22 November 2005

Subversion on Sourceforge

Sourceforge has annoucned that they are working to offer subversion services to developers as one of the many services they offer to open source project developers. This is great news. Subversion is significantly more efficienct and powerful than CVS so many of us have already adopted subversion but since Sourceforge hasn't had svn as a service offering our code has had to be housed separately from the rest of our project information.

This severely inhibits the seamless experience that Sourceforge had achieved in the past. I don't understand why it has taken so long to make the move except perhaps that as sometimes happens in the techie world people get so entrenched and committed to their existing toolset that it's hard to justify the switch.

Building and maintaining your software development arsenal is tough enough without having to go back and replace entire core systems. And changing a version control system has a whole set of challenges that say, changing your file server doesn't have. To switch from say a Windows based server to a GNU/Linux based file server is really not that big of a deal. Build the server, create the shared resource, create user accounts, copy the files over, grant access to the new share, change the system that you connect to... voila!

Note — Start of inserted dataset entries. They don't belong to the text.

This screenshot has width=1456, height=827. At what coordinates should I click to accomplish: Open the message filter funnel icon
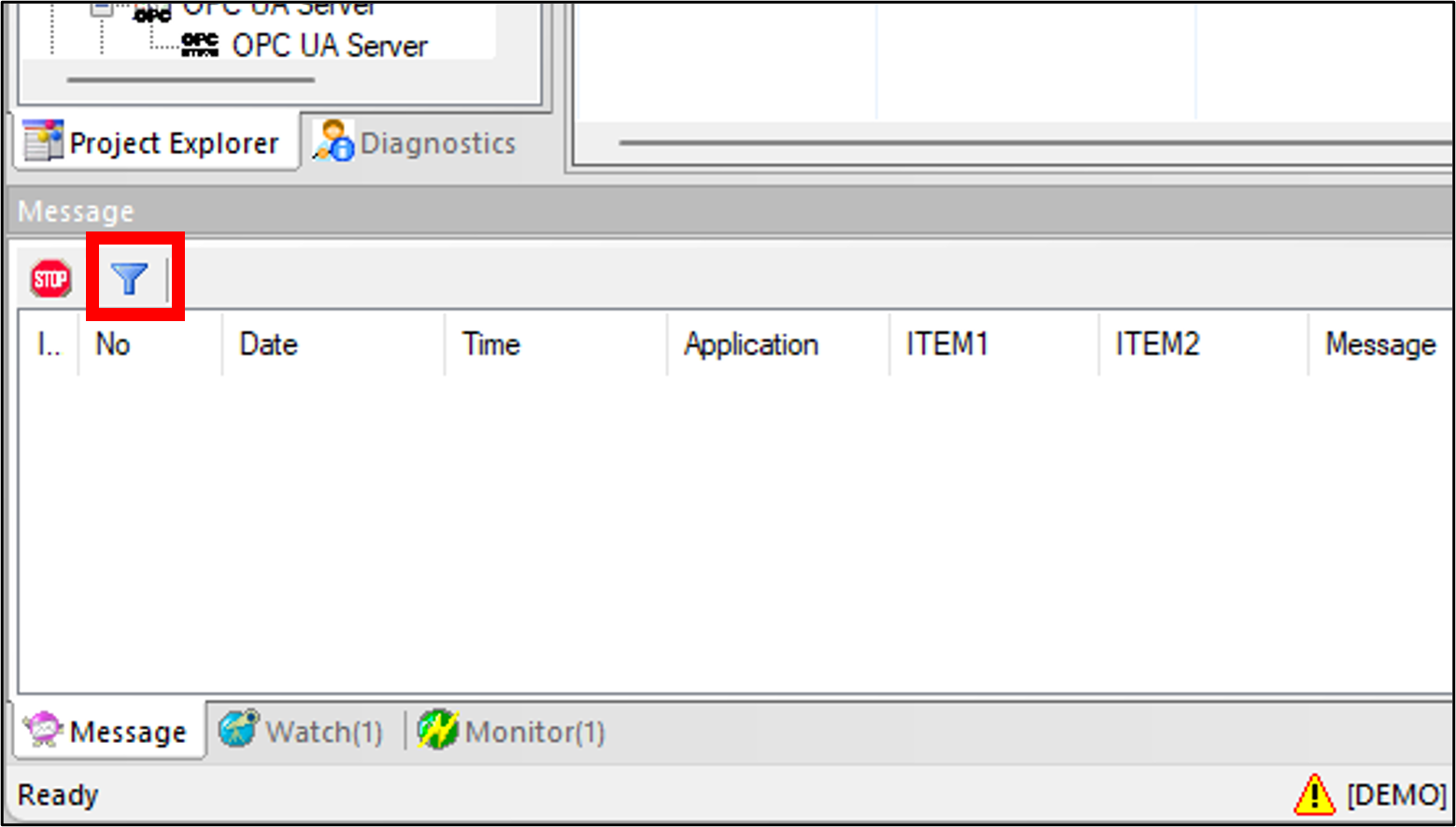pyautogui.click(x=130, y=278)
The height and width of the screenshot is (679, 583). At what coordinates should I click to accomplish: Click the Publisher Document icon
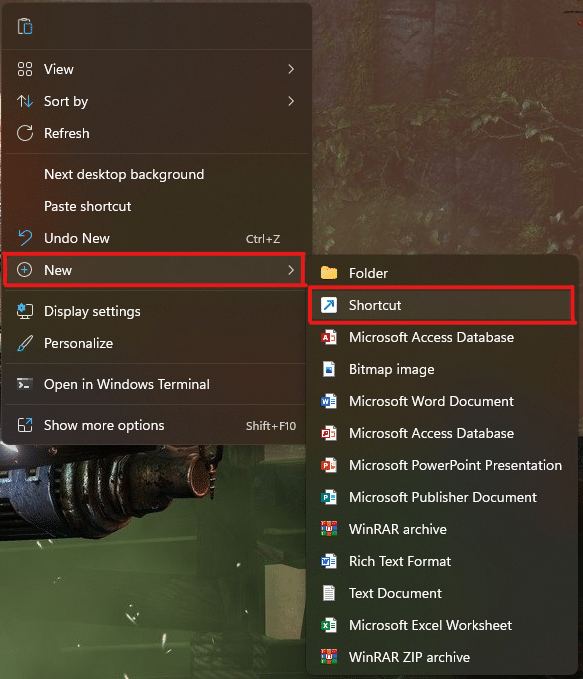pyautogui.click(x=329, y=497)
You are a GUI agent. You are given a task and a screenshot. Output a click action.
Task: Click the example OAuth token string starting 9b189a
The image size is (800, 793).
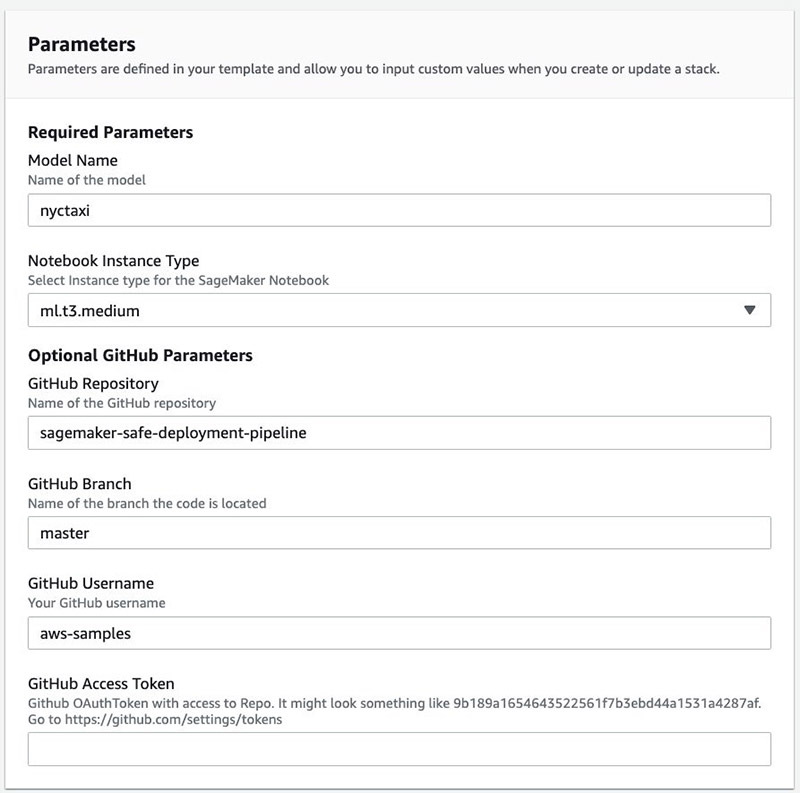tap(607, 703)
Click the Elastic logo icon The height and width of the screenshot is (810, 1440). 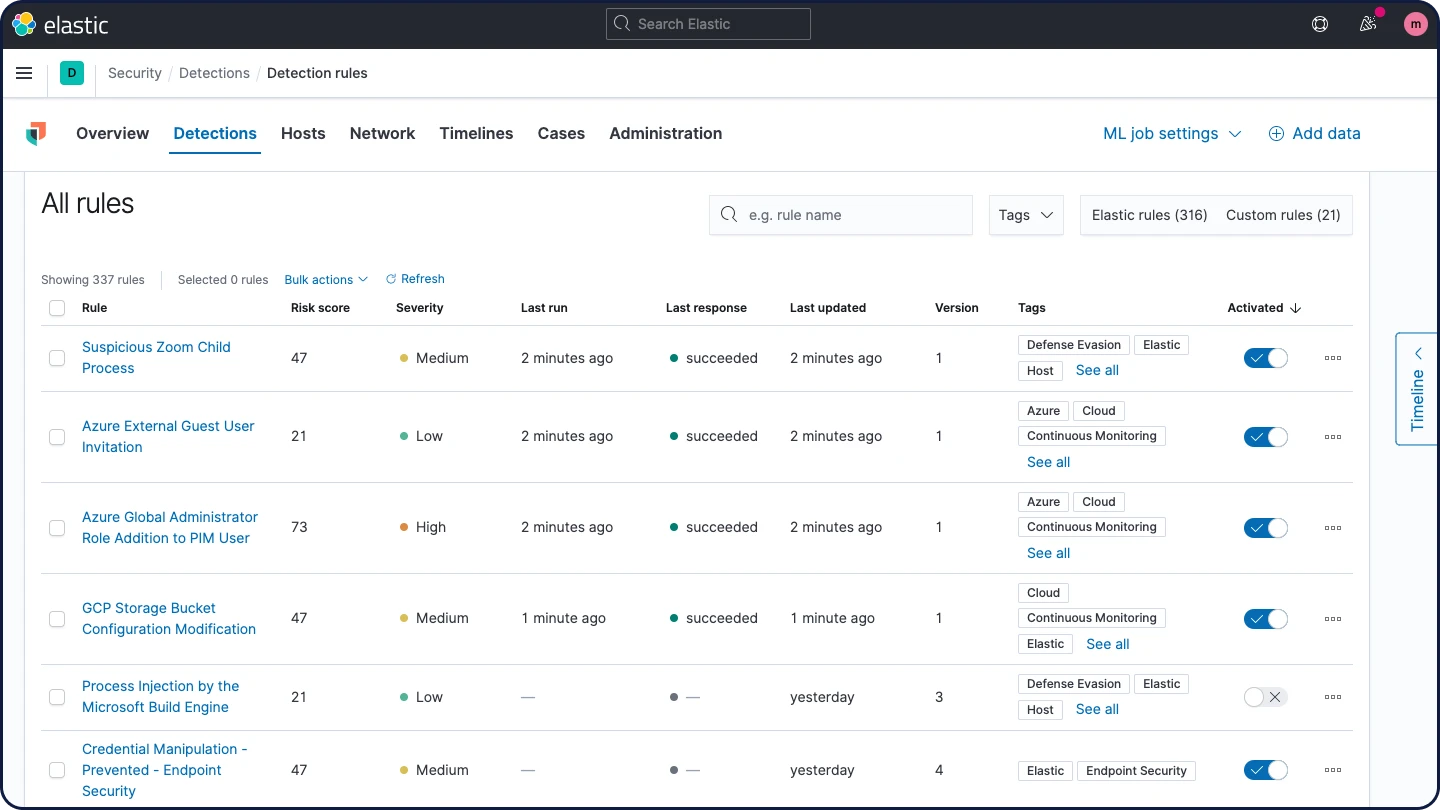(x=24, y=24)
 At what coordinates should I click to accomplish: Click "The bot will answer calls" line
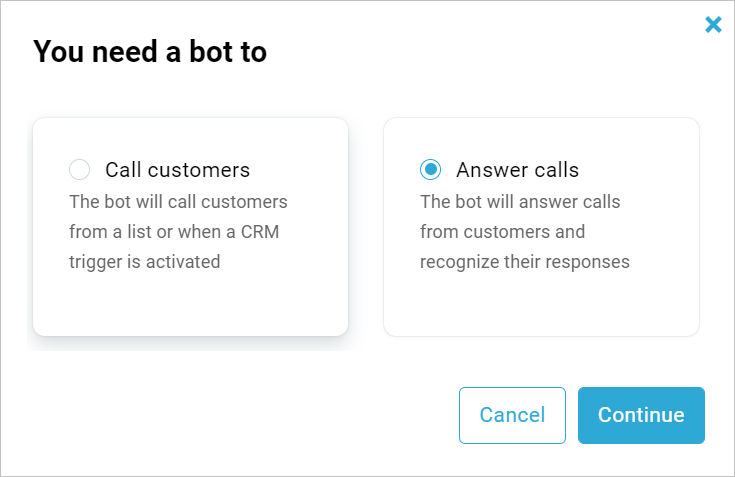click(520, 202)
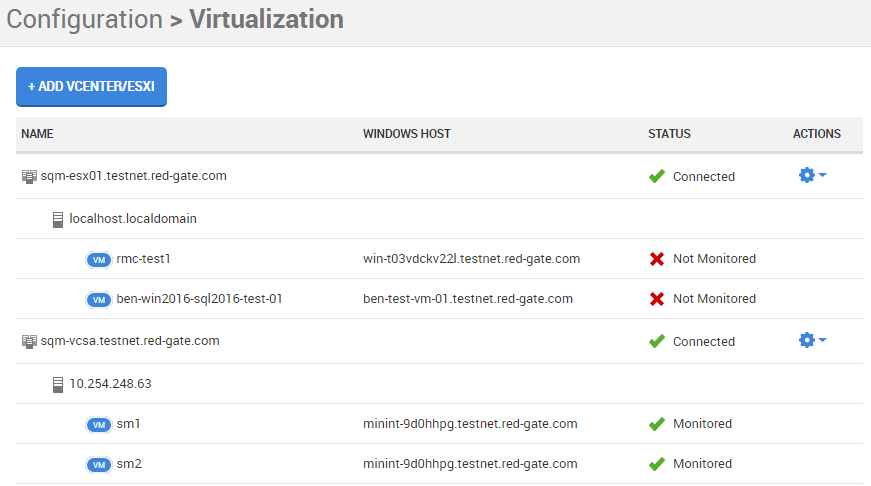Click the localhost.localdomain host icon
Viewport: 871px width, 486px height.
point(58,218)
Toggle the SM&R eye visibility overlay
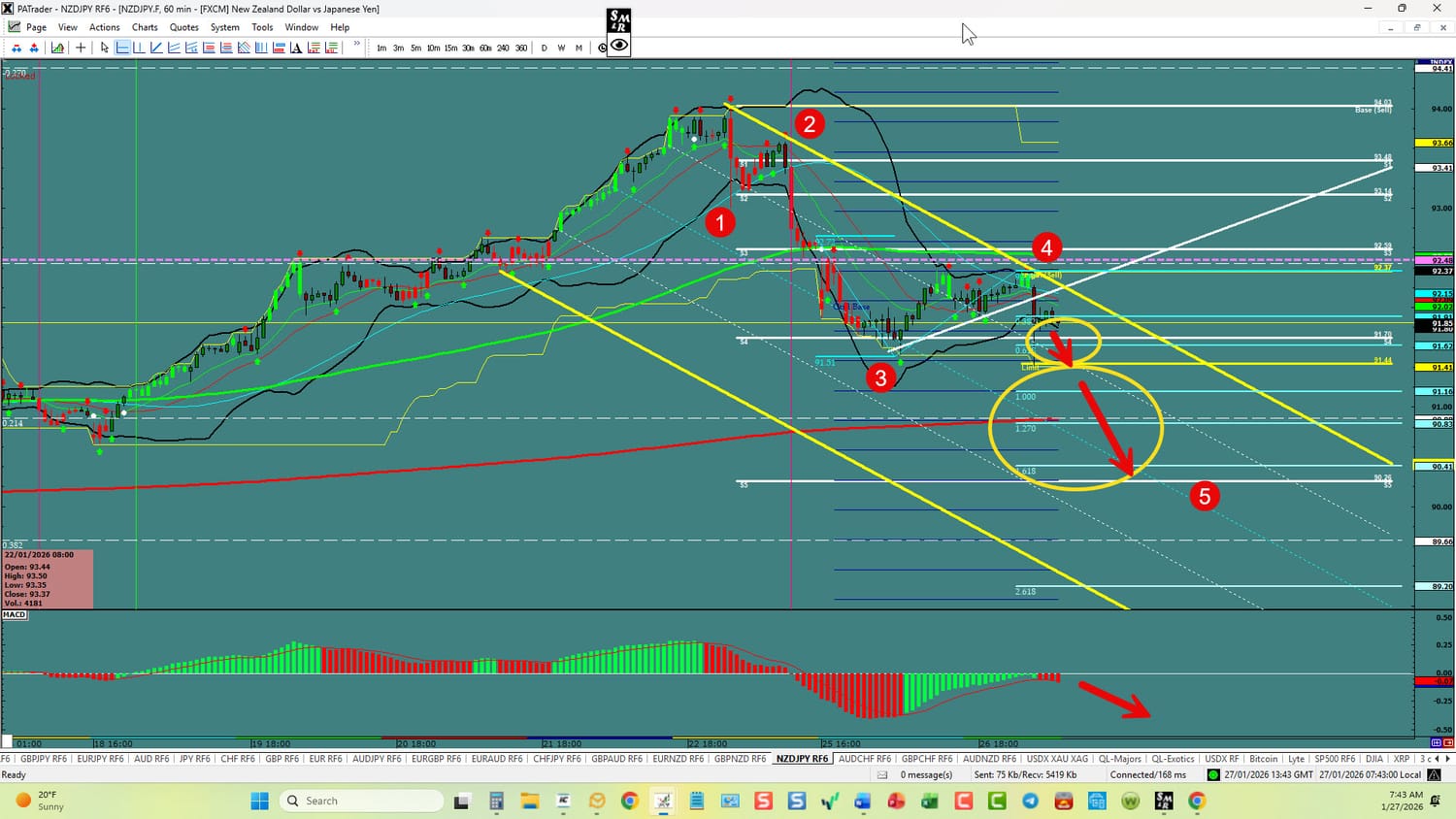Viewport: 1456px width, 819px height. tap(619, 45)
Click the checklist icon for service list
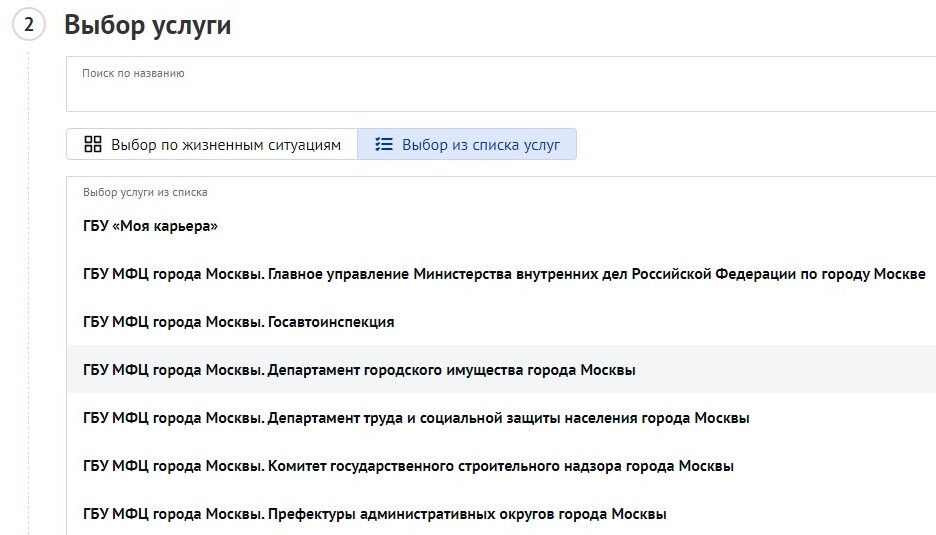936x535 pixels. click(x=384, y=144)
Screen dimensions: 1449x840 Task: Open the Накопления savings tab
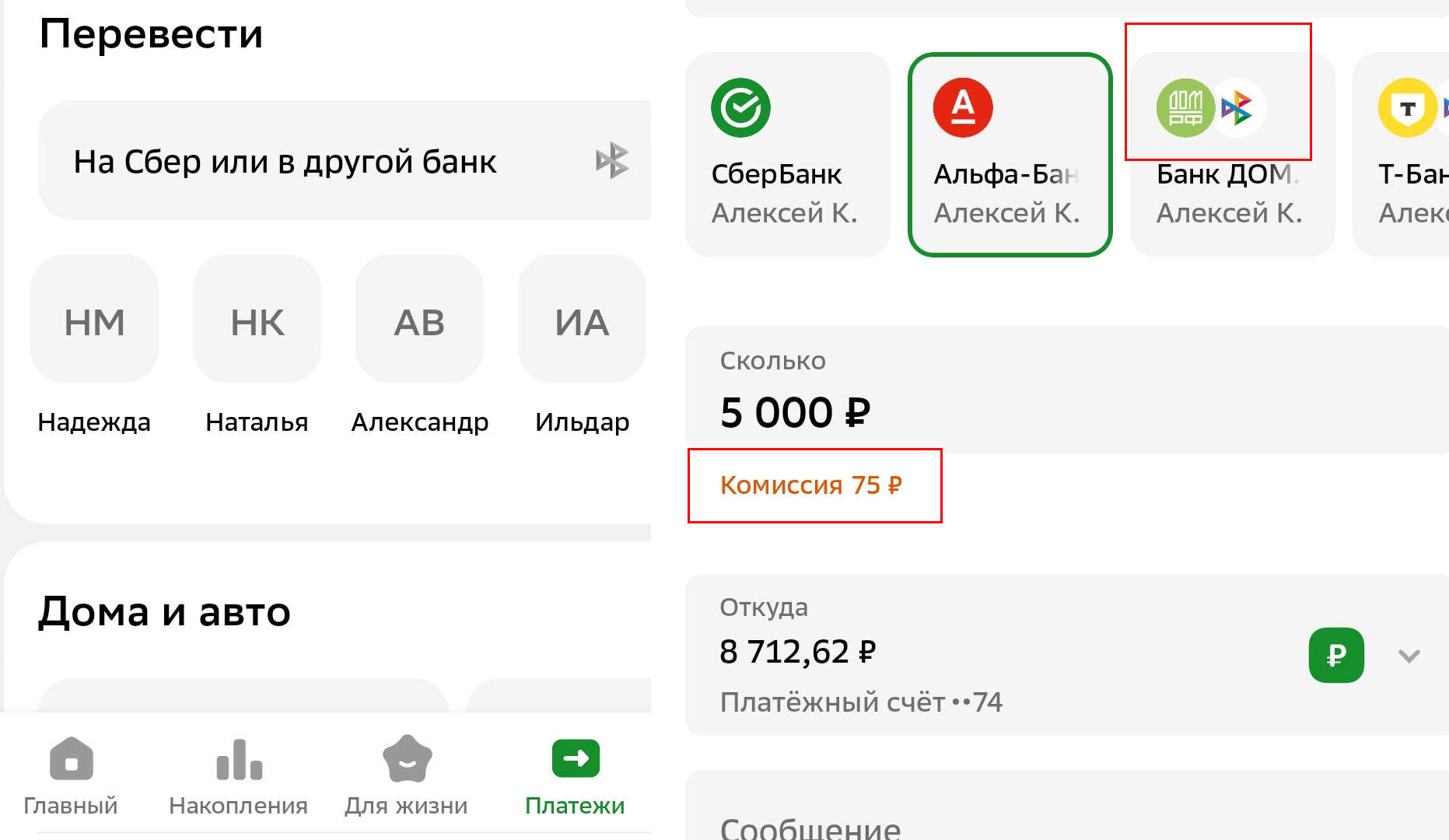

Switching source code control systems has similar elements to those above plus you have to deal with the history... which is not backwards compatible. Yikes! So, you lose the history or you maintain two systems or you somehow kludge some of the releases of the old system into the new.

These are arguments for why users would might be reluctant to switch but are not reasons why Sourceforge might hesitate. It should be relatively straightforward to offer both CVS and Subversion at the same time. Other than massive numbers of projects switching over to Subversion I can't see an issue, especially since Subversion is quite efficient. Furthermore, given that a lot of developers will be slow to change old projects over right away because of the lost past data issue, mostly they would be dealing with new projects making use of the system which presumably will be less taxing than the existing CVS system.

Anyway, it's great to see this happening. I for one like the idea of devleoping open source projects in a mature, supported and modern environment with the full suite of tools available for team development.